Monday, September 17, 2012

Happy 5773


Yahrzeit candles.
Where once there was one to light, now there are too many.

Happy New Year. Today the Jewish New Year of 5773 begins. Yesterday four Roths got together to celebrate. No painting was done. Instead, we ate hamburgers and chips on the back deck talking and laughing, being together and missing those of us who moved too far away to come home.

 Eighty degrees, sunshine on leaves rimmed with red, the ambiance for this special occassion was delightful. I was going to make the traditional brisket with potatoes slowly roasted with chopped onions, celery, carrots, and a liquid mix of beer and barbecue sauce, but there were just the four of us. Being that one of us was a teenager, his nana opted to make something a teenager might prefer. To fancy up the menu, I made caramelized onions instead of slicing a Burmuda. They were a hit. But I told Zac, if anybody asks, you had brisket. Hamburgers on a High Holly day is outrageous. We hugged on it.

After the late lunch, we lighted Yahzeit candles and said a prayer in remembrance of family members who had passed away. There were quite a few--enough that if we lit one per person, we'd have a fire hazard, so we opted for four to cover the seven who are missed. Then we walked down to the lake, each with a slice of challah bread, to throw our sins in the water to be cast off...and snapped up by creatures of the deep.

The fish swarmed the dock to feast on road rage, chip gluttony,procrastination, candle stinginess and hamburger cover ups as soon as the tidbits hit the water. This walk is called the Tashlikh walk. I had never heard of it as a kid. It took getting to be a nana, me brushing up on all the holidays, and us moving to a lake to put this lovely tradition into play.

The Tasklikh is one of my favorite things to do on Rosh Hashanah. The intimacies shared at the lake, the recollections they bring to mind and the discussion of values binds young to old. I'm sorry the rest of the Roth gang wasn't there. They were missed.
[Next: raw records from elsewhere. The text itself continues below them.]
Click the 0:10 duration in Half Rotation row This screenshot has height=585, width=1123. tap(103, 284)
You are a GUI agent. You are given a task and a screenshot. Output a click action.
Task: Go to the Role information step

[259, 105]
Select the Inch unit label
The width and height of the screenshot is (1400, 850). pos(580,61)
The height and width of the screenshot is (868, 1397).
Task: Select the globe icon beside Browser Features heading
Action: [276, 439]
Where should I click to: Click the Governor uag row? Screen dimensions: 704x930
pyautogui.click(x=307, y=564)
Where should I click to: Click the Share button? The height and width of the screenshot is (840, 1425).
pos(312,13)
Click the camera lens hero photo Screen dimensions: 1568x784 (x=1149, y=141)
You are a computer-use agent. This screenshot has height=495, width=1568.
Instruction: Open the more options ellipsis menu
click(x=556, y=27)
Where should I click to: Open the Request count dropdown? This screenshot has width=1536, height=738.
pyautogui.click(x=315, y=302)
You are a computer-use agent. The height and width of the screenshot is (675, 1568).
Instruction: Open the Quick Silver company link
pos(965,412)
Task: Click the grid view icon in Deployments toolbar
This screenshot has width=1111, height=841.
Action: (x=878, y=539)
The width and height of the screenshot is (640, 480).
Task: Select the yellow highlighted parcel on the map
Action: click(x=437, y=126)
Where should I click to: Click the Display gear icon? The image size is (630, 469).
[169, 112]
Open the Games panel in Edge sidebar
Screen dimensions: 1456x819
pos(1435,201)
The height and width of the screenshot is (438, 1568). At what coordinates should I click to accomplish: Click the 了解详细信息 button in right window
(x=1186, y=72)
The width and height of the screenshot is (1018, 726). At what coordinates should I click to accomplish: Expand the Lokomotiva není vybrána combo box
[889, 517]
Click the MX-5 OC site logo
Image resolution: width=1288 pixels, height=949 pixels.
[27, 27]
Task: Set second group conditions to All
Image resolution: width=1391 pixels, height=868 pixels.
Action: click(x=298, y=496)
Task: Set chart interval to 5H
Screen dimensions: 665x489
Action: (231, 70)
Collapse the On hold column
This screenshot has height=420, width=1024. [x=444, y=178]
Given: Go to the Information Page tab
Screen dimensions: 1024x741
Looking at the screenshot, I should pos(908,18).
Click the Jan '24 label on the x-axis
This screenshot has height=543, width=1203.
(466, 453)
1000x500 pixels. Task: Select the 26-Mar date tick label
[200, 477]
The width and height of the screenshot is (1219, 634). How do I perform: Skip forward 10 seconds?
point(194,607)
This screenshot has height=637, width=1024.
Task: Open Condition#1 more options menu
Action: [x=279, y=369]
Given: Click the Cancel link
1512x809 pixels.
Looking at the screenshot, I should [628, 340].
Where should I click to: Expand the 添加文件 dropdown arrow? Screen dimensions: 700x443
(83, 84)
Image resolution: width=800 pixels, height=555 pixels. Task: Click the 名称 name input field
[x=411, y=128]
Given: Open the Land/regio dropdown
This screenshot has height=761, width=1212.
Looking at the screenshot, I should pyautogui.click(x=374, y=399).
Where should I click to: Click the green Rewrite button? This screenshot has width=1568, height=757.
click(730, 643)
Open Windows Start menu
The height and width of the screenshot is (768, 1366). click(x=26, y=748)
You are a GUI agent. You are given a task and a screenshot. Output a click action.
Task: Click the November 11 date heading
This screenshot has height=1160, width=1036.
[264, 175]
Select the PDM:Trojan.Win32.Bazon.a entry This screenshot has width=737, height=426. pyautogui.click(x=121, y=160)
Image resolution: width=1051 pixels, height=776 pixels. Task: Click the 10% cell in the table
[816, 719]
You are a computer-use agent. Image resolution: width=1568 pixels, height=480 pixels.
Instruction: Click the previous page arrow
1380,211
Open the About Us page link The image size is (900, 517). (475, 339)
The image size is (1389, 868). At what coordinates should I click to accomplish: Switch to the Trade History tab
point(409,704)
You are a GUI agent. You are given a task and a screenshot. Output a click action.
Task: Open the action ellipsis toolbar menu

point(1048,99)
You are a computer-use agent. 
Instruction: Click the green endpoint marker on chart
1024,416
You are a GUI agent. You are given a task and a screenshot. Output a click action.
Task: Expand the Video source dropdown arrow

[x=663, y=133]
As the world has grown bigger, family gatherings have gotten smaller. It's  sad. As the world is growing into a global community, family units are breaking up with the expansion as the economy takes members where ever they have to go to make a living. That is good, but not as good  as when aunts and uncles and cousins, parents and grandparents filled a small house on Elmhurst, down the block from the synagogue, wall to wall with generations of warmth, total loyalty and love no matter what on the holidays. It's a bitch actually as traditions die.